Stochastic spatial random forest (SS-RF) for interpolating probabilities of missing land cover data

How do you measure something you can’t see?

That’s the aim of new research just published by ACEMS’ researchers in the Journal of Big Data. Led by Jacinta Holloway Brown from ACEMS at QUT, the researchers developed a new statistical method to predict forest cover in satellite images where portions of the image are blocked by cloud cover. Not only that, the new method also calculates a probability to show how confident the prediction is.

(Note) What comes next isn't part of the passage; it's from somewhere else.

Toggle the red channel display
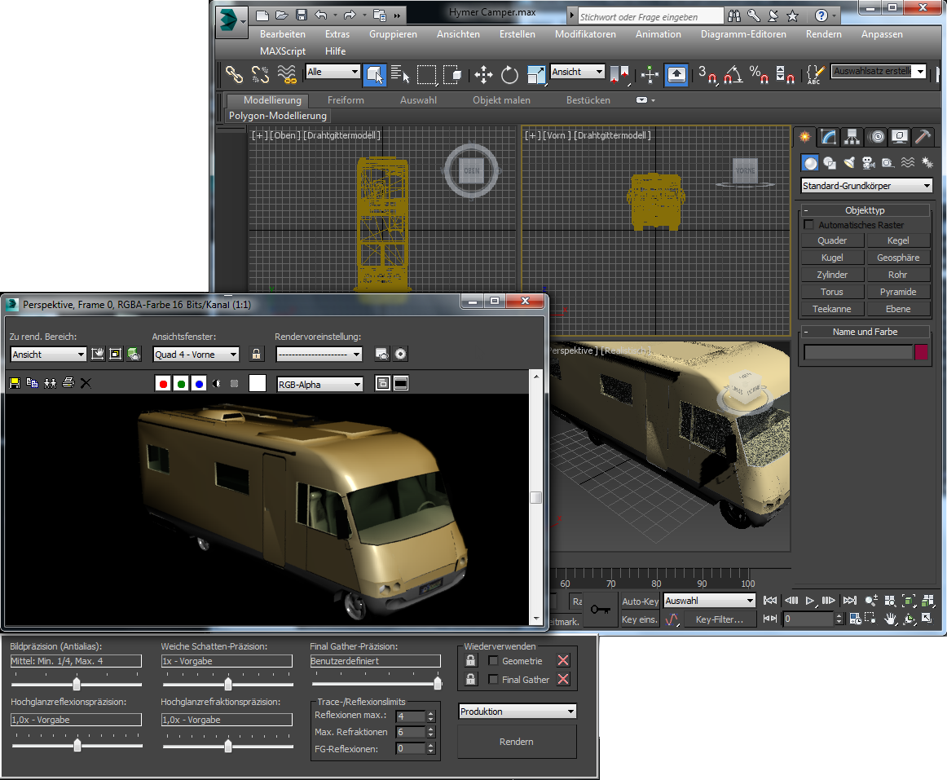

Forests are a global environmental priority that need to be monitored frequently and at large scales. Free satellite images are a key data source for monitoring forest cover globally. However, these images often have missing data in tropical regions due to climate driven persistent cloud cover. Remote sensing and statistical approaches to filling these missing data gaps exist and these can be highly accurate, but these methods do not provide measures of uncertainty.
The new method is accurate (up to 0.90 accuracy), fast, scalable to millions of observations and importantly answers two questions: what do the missing data look like and how confident the researchers can be in their answers. The spatial stochastic random forest (SS-RF) is a two-step method that uses random forest algorithms to construct Beta distributions for interpolating missing data. In their case study, they use the method to fill missing data gaps due to simulated clouds in satellite images. They identify pixels as forest and not forest with an associated probability. These outputs can be used to produce spatial maps of probabilities which highlight areas of uncertainty. These maps can inform decisions about where it could be beneficial to invest in field data collection.
 
In addition, the new SS-RF method can be applied to other big data problems. For example, predicting probability of disease in health, species presence and absence, and crop identification in agricultural monitoring. The use of the random forest in their method means the SS-RF can be used in many applications because it will ‘learn’ from any training data set. The method can also be used for more than two classes, which will be shown in a future publication.